En segundo lugar, tenemos la famosa frase “no hay almuerzos gratis”. El hecho de que los afiliados disminuyan su monto ahorrado, y por ende la rentabilidad asociada, significará que algunos de ellos no puedan autofinanciar su jubilación y tendrán que verse obligados a entrar al pilar solidario. Esto tiene dos daños colaterales: el primero y más obvio es la baja en pensiones futuras. El segundo implica que con recursos fiscales todos los chilenos deberán financiarle una pensión a alguien que eventualmente no lo necesitaría. Dicho de otra forma, esto generará presión fiscal por incluir en el pilar solidario a personas que quizás no iban a necesitar de él.

Para evitar lo anterior, se habla de la creación de un “fondo común” que incluya aportes del Estado para palear estos efectos de retiros. Esto es una política regresiva por donde se la mire. ¿Por qué? La gente con mayores recursos ahorrados en AFP son las personas con mayores salarios y más ricas. De modo tal que, si alguna de esas personas retira fondos que serán devueltos por el Estado, los más pobres a través del pago de impuestos como el IVA u otros estarán aportando a la devolución del retiro de alguien como yo, por ejemplo.

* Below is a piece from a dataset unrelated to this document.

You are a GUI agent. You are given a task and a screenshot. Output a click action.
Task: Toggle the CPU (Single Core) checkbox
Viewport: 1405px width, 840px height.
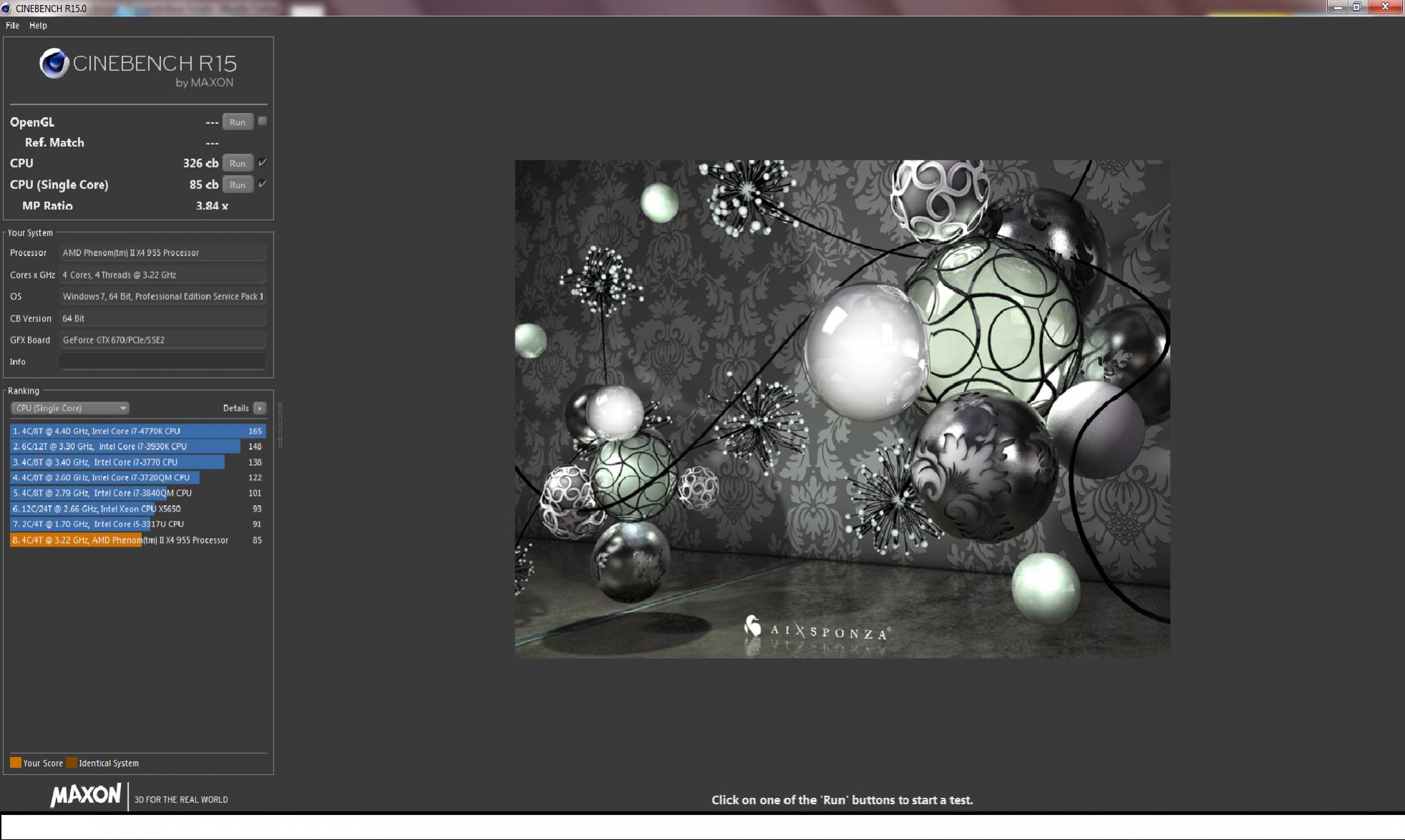[x=263, y=184]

En cuarto lugar, tenemos la propuesta alternativa del Gobierno que, en pocas palabras, ofrecía un crédito con tasa de interés UF + 0% con condiciones excepcionales de gracia y pagos. Recordemos que la rentabilidad histórica de los fondos administrados por AFP es de alrededor de UF + 8%. En consecuencia, y desde el punto de vista “financiero”, la opción retirar fondos es una estrategia dominada.

Distintos bancos de inversión como JP Morgan o Morgan Stanley han estimado que el potencial flujo de retiros es entre 10 mil y 15 mil millones de dólares, recuerden ese número. En tiempos de vacas gordas parecería que las malas políticas públicas no son tan graves; la gente mantiene el empleo, el país crece y no suena tan terrible tener que gastar, por ejemplo, mil millones de dólares al año en subsidiar el Transantiago, lo que a la fecha significan aproximadamente 13 mil millones acumulados. Paradójicamente, este número es similar al monto estimado de retiros actual y nos demuestra cuánto echamos de menos políticas públicas bien hechas.

Finalmente, entre los economistas de mayor renombre hay consenso de que esta es una política púbica deficiente. Importantes académicos ligados tanto a la derecha como izquierda coinciden en que este no es el mejor camino. Basta escuchar a nuestros ministros de Hacienda o presidentes del Banco Central -como Andrés Velasco, Eduardo Aninat, Felipe Larraín, Ignacio Briones, Nicolás Eyzaguirre, Rodrigo Vergara, Rodrigo Valdés o José de Gregorio- para darse cuenta que la propuesta discutida en el congreso no era la mejor.

Es de esperar que los tan impopulares números recuperen su asiento en la discusión pública, y que en el Senado prime la cordura.